きっと僕は、どれだけの月日を共にしても敵うことはないのだろうと悟っていた。もし届いたとしても、先輩はきっと困ったように笑うんだろうと何となくだけど想像すらできた。あの笑顔に近づけることはない。あの笑顔は次屋先輩でなくとも、誰がみても思う程に特別だった。あの人にしかないものだった、あの人が笑うと、世界が光に満たされたようになった。かくゆう僕自身も、その笑顔が大好きだった。片想いはつらいんだろうか。人毎のように先輩をみていた。先輩だけをみていたと言ったら言い過ぎかもしれないけど、多分目が自然に追っていた。そうゆうふうに初めから設定されていたみたいに僕の瞳は先輩を追いかけていたのだと伝えたら若干引かれた。それでも先輩は伸ばされる手を拒絶することもしなかった。馬鹿だな、お前は。そう言って僕の手を握った。本意は分からない。先輩の言うように僕は馬鹿だったから。それでも僕は先輩の手を握った。握りしめた。
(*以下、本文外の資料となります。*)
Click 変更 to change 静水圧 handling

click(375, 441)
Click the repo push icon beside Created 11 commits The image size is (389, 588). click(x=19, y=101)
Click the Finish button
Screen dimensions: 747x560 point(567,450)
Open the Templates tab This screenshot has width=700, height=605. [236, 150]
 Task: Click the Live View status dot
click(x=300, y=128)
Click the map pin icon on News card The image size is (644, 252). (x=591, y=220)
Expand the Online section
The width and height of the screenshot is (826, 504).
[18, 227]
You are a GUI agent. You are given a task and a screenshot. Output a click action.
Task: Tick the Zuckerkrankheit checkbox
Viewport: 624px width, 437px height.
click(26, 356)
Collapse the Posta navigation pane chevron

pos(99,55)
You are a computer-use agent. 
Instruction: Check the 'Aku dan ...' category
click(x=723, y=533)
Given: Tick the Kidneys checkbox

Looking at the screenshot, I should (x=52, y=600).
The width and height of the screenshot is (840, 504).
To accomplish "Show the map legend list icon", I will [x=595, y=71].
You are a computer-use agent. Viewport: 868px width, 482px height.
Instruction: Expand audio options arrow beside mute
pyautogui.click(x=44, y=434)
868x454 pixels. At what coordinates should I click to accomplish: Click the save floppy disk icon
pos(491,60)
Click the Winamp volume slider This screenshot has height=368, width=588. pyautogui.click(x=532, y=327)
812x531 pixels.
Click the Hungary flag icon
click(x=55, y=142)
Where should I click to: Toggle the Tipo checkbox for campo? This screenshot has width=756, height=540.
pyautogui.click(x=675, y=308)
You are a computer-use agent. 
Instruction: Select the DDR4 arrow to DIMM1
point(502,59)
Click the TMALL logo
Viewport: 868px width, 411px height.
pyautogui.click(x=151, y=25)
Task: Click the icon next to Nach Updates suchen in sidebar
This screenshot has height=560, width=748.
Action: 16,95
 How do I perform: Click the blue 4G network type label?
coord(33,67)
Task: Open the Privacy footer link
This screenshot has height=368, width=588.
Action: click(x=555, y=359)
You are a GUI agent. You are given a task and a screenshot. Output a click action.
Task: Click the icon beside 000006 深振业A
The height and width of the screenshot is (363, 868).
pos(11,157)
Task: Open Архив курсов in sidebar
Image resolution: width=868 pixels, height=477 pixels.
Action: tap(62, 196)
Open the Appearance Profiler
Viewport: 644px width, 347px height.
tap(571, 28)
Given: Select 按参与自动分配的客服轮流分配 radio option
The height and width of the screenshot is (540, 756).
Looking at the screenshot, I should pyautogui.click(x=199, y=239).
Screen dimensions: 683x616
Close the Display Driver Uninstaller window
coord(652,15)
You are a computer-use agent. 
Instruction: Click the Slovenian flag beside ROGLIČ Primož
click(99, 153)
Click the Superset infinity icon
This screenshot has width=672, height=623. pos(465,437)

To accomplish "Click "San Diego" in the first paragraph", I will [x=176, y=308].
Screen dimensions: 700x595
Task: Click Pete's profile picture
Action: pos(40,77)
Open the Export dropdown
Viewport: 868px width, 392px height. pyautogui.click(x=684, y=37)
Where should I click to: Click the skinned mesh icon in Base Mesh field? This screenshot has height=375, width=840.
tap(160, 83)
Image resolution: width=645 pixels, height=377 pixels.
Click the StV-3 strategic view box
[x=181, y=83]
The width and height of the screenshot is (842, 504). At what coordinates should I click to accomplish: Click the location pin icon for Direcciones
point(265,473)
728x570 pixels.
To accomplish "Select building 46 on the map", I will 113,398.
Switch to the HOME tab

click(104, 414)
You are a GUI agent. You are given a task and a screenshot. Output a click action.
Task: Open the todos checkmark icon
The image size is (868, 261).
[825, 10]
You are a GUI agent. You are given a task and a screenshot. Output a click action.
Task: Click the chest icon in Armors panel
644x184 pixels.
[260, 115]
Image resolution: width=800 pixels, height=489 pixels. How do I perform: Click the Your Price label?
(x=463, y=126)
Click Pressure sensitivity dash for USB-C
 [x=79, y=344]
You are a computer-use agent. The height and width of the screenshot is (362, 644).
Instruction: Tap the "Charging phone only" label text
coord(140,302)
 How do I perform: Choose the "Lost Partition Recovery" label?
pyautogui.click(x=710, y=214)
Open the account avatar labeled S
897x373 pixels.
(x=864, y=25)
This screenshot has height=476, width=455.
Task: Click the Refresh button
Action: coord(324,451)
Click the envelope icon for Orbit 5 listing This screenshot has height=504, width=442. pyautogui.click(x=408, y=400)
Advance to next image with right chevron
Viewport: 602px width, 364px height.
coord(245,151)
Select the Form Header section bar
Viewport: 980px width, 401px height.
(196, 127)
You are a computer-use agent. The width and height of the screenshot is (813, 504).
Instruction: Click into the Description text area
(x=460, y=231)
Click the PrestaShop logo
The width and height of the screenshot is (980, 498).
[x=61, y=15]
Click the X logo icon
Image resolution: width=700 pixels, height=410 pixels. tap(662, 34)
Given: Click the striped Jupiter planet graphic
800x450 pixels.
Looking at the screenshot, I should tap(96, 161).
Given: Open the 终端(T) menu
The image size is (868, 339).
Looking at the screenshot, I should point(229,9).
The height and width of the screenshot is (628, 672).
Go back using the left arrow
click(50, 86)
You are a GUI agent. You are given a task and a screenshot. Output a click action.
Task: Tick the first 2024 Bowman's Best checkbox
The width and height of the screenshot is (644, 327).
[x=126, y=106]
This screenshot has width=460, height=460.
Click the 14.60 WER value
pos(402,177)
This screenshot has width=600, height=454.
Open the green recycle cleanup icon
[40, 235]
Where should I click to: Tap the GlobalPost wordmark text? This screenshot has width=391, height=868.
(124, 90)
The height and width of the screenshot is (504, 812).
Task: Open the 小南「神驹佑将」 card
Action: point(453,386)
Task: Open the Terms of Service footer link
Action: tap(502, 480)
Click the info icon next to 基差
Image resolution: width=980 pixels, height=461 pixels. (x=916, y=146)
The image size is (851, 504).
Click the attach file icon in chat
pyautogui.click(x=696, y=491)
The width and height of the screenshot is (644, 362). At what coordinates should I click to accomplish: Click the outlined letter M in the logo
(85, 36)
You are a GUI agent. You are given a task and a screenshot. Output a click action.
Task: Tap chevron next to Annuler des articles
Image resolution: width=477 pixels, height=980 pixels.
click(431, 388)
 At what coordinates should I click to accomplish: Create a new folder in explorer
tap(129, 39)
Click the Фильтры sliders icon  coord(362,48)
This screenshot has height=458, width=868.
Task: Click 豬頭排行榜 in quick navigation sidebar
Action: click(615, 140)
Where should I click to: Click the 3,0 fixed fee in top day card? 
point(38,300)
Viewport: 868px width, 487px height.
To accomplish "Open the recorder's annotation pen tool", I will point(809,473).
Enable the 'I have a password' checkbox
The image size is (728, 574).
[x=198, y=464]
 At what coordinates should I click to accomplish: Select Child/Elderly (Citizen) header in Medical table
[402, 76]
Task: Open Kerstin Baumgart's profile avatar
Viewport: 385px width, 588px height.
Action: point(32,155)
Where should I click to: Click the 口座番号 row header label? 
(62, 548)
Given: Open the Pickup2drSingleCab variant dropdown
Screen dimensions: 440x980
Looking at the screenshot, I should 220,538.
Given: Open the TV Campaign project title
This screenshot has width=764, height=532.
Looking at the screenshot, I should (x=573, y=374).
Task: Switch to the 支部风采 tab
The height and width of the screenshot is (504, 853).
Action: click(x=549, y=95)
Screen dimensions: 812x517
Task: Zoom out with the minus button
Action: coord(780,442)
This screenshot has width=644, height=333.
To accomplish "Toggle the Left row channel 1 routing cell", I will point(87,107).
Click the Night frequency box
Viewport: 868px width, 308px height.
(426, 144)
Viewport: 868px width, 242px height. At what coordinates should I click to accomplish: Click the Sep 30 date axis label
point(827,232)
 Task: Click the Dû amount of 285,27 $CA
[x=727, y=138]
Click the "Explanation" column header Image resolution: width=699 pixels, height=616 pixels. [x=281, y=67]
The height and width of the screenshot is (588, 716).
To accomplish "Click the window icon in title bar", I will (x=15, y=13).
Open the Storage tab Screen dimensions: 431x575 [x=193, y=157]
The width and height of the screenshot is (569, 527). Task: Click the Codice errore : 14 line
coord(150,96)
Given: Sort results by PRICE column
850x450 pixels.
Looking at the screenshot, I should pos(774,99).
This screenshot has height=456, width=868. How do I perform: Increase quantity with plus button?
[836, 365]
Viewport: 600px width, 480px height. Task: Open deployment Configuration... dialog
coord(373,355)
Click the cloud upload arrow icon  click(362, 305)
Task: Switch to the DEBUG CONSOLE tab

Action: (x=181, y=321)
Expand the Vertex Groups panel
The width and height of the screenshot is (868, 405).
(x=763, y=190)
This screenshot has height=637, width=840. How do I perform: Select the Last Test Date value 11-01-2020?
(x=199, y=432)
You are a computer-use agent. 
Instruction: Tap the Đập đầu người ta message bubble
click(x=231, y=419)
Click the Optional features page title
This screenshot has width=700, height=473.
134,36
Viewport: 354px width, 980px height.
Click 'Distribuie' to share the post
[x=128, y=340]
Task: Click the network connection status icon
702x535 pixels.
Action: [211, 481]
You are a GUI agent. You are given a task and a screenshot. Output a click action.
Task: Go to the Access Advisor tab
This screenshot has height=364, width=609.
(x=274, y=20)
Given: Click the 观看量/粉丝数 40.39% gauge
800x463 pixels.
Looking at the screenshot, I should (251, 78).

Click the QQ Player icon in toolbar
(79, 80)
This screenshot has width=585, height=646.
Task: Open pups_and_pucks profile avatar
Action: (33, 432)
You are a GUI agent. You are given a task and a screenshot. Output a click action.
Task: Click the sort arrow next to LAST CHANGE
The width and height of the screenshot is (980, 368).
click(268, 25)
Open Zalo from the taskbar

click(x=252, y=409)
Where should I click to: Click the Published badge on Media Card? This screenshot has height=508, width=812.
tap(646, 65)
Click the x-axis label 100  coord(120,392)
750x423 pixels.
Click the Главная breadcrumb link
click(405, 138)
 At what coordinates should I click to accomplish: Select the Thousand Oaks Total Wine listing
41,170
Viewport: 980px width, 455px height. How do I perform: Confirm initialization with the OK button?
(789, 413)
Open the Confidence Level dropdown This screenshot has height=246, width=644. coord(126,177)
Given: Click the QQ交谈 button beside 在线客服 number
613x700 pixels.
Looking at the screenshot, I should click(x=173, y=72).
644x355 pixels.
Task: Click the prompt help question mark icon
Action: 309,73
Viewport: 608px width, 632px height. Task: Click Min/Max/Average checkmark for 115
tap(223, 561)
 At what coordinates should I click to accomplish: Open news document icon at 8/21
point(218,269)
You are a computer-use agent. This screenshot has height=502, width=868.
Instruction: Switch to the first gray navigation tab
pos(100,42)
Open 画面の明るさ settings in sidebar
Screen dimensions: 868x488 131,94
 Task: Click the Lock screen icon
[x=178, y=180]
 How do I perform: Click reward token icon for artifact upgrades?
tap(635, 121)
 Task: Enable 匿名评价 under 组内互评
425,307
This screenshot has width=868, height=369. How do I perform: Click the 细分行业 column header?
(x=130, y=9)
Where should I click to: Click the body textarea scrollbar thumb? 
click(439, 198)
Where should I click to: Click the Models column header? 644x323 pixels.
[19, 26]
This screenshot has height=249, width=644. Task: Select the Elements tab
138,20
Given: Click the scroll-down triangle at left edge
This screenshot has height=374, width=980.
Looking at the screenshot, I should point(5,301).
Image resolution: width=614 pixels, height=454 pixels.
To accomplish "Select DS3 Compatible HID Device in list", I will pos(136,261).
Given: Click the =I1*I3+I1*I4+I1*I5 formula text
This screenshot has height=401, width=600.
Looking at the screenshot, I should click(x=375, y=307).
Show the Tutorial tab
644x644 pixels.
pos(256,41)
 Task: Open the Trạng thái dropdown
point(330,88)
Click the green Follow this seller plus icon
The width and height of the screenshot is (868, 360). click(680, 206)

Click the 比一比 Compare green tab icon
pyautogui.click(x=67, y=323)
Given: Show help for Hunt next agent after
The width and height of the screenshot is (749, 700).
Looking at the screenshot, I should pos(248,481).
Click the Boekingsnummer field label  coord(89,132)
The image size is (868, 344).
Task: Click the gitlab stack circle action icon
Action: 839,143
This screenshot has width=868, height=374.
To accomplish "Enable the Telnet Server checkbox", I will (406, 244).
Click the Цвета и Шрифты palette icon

そうしたら先輩は笑う、お前は優しいなと笑う。僕はそうであれたらいいと思った、優しくありたいと思った。優しくありたいとずっとずっと思っていた。どこまで行っても到底勝てるはずのない太陽のような笑顔を求めるよりも、降りしきる雨のように貴方を包む優しさを持ち合わせていけたらと思っていた。だから僕は笑った、その言葉に笑みを返した。

「しろ」
「はい?」
「お前ってよく笑うよな」
「先輩の前だからですよ」
「しろべえ」
「はい?」
「気づけばーか」

 決別したんだ、どうしてだか知らないだろうお前は。言う先輩は不本意だという表情で目をそらした。言葉に首を傾げると先輩は僕の手を握った。握りしめてくれた。

「お前のおかげなんだ」

 ああ、良かった。先輩、次屋先輩。僕はきっと、優しくあれたのですね。笑えば、ふっと笑みを零した先輩の手を、握り返した。